* START Data listing *
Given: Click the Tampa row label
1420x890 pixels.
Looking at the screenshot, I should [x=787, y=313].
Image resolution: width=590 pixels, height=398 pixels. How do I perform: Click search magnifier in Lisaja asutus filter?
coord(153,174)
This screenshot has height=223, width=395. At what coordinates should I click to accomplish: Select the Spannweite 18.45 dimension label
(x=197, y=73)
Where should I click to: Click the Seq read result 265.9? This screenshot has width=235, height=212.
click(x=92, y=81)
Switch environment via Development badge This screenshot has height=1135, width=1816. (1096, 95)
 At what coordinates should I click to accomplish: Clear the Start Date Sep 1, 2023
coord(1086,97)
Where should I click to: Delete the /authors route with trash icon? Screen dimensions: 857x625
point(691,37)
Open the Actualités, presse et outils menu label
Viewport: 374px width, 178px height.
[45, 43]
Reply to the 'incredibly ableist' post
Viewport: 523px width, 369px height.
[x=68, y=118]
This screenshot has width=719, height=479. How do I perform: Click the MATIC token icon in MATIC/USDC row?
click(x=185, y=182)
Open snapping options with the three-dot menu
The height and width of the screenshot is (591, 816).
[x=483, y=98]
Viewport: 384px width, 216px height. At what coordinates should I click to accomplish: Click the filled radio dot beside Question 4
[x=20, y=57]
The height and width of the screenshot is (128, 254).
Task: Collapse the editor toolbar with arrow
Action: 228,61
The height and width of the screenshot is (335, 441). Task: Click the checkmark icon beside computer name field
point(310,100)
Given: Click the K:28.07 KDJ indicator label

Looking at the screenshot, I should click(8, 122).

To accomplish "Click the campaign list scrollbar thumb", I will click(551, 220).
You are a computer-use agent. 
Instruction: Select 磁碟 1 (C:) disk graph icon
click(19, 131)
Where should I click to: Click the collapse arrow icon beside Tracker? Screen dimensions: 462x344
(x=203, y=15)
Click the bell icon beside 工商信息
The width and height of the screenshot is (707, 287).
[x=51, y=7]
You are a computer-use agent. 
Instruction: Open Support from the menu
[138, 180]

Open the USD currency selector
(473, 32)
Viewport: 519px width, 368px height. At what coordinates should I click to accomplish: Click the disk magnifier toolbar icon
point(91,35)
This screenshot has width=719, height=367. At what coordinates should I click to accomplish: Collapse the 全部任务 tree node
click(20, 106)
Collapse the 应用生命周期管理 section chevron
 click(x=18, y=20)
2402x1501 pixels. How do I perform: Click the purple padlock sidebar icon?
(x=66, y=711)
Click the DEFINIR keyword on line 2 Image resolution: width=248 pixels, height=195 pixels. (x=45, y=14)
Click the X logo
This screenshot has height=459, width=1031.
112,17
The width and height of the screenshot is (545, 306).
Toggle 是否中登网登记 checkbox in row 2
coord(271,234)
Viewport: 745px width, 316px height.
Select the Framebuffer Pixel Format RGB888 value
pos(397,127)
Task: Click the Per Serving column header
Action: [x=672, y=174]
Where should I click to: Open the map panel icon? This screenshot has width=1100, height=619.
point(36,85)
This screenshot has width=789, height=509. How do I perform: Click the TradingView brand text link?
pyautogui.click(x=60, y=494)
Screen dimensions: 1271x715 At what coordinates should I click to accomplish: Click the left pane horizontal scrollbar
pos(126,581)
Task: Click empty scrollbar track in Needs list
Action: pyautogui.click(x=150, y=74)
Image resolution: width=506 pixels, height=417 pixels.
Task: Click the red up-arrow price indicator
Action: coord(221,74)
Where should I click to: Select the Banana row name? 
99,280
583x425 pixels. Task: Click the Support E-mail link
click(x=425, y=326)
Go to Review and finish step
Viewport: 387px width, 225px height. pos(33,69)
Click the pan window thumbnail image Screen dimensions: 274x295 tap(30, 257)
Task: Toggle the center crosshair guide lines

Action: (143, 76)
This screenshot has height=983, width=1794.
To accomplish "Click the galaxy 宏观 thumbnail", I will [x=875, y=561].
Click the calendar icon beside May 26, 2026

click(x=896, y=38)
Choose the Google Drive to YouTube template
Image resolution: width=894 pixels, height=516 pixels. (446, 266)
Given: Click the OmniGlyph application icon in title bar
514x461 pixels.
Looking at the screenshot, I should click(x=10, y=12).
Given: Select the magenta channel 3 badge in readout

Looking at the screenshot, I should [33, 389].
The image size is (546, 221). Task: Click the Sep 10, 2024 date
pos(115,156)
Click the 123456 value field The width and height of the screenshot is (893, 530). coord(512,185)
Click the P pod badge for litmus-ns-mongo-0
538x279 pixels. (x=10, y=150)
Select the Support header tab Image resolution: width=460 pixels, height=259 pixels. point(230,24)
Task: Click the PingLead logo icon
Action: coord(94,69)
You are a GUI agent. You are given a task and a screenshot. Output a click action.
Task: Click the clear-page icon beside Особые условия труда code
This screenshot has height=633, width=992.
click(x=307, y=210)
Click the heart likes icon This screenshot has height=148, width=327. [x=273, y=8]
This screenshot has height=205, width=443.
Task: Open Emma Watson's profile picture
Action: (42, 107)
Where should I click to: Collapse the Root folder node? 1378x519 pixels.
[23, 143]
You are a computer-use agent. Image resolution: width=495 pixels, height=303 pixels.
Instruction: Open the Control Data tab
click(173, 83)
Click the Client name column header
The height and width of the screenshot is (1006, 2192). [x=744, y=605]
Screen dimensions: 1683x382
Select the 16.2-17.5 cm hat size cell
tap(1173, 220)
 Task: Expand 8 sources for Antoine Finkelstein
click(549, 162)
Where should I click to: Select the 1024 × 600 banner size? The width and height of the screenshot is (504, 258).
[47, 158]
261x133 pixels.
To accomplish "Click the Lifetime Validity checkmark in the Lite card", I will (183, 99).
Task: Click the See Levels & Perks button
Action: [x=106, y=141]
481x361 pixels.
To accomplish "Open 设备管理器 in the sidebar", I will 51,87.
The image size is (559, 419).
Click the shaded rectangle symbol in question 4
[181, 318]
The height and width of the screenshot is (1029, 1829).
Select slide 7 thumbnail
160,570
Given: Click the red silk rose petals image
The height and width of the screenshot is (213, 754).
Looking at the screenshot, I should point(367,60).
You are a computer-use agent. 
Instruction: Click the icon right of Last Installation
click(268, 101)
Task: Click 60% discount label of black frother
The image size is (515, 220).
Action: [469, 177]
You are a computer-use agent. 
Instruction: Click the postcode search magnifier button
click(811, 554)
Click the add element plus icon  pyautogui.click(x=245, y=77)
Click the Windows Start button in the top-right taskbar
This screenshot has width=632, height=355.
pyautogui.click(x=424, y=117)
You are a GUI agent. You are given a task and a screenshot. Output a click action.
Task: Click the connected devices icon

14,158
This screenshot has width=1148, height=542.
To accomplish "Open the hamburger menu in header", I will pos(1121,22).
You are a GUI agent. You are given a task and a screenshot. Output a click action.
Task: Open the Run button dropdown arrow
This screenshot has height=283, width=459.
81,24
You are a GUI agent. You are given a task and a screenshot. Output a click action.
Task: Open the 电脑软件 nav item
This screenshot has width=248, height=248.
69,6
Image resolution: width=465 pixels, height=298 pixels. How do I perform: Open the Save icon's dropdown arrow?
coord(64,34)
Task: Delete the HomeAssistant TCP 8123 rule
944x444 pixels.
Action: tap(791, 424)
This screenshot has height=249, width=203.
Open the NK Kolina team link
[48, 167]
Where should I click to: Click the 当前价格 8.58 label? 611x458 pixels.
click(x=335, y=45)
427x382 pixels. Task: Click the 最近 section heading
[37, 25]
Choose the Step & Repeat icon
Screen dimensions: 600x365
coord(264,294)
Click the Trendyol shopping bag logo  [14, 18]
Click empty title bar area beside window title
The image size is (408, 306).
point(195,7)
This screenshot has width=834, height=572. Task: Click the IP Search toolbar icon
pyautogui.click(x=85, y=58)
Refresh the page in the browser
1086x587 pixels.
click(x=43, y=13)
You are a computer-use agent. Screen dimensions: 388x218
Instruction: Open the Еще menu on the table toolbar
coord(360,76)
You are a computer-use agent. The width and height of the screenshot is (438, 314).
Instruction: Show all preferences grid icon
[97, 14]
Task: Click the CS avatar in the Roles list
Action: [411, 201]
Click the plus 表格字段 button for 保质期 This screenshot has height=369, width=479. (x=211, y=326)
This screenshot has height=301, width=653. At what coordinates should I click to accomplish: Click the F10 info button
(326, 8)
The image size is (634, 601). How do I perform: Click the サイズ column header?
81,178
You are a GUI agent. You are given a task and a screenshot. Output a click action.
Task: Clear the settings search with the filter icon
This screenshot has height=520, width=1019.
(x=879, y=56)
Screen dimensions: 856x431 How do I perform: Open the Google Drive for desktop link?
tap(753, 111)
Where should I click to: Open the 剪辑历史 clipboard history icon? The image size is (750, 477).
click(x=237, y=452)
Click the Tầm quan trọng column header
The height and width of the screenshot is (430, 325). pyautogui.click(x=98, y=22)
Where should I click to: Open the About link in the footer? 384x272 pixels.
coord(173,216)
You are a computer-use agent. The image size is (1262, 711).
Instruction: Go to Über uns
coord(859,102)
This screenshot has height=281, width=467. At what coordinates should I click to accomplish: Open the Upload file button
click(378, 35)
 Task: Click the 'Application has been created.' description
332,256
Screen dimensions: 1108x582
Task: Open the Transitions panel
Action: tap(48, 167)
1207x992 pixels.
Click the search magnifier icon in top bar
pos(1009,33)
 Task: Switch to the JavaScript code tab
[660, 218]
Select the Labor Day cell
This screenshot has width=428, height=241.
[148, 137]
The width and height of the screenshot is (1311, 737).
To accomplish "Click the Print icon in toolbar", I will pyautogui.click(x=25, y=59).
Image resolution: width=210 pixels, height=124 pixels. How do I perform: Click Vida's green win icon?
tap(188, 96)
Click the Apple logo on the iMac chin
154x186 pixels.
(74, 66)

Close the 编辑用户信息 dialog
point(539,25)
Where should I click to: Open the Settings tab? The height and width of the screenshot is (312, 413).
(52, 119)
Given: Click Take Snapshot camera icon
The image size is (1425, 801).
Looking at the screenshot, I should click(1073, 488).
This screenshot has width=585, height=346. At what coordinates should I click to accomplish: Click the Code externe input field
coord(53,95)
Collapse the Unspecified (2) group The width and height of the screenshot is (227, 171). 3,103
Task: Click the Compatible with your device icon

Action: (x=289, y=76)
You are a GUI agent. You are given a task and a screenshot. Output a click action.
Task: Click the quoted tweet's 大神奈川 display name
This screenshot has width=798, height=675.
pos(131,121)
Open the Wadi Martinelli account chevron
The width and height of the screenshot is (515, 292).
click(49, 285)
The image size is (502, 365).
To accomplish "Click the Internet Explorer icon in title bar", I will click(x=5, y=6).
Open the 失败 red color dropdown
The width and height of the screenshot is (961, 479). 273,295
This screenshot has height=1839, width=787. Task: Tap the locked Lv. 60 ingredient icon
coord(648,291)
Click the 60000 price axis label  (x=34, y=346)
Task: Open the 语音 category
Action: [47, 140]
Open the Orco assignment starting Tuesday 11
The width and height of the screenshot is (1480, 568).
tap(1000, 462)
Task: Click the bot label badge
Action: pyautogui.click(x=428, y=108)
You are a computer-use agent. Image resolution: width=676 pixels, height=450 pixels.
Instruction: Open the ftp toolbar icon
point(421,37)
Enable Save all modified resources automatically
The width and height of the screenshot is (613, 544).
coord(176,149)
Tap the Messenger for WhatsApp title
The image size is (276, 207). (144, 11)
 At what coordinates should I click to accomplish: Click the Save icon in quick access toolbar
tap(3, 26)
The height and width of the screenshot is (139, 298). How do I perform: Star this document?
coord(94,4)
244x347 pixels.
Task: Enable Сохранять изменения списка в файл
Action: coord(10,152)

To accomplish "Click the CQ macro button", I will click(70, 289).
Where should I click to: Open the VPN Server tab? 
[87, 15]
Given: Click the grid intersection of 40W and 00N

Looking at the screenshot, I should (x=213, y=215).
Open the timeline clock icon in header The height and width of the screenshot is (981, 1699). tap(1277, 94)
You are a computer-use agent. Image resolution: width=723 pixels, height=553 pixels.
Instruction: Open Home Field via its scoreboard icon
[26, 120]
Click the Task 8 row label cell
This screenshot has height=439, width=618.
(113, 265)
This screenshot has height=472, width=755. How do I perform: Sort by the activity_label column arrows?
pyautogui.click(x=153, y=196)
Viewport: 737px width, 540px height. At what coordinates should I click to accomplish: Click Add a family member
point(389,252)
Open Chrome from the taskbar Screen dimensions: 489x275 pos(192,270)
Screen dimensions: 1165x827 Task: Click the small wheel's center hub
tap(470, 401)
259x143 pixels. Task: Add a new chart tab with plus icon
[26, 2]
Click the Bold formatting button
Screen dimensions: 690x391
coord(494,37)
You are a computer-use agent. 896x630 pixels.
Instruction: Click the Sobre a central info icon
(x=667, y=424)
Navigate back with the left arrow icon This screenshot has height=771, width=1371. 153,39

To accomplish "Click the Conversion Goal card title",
* END Data listing *
Your instructions -> Copy each line of the entries above that contains the word "menu". Letter case must match.

Exercise solution ->
Open the Actualités, presse et outils menu label
Open snapping options with the three-dot menu
Instruction: Open Support from the menu
To accomplish "Open the hamburger menu in header", I will pos(1121,22).
Instruction: Open the Еще menu on the table toolbar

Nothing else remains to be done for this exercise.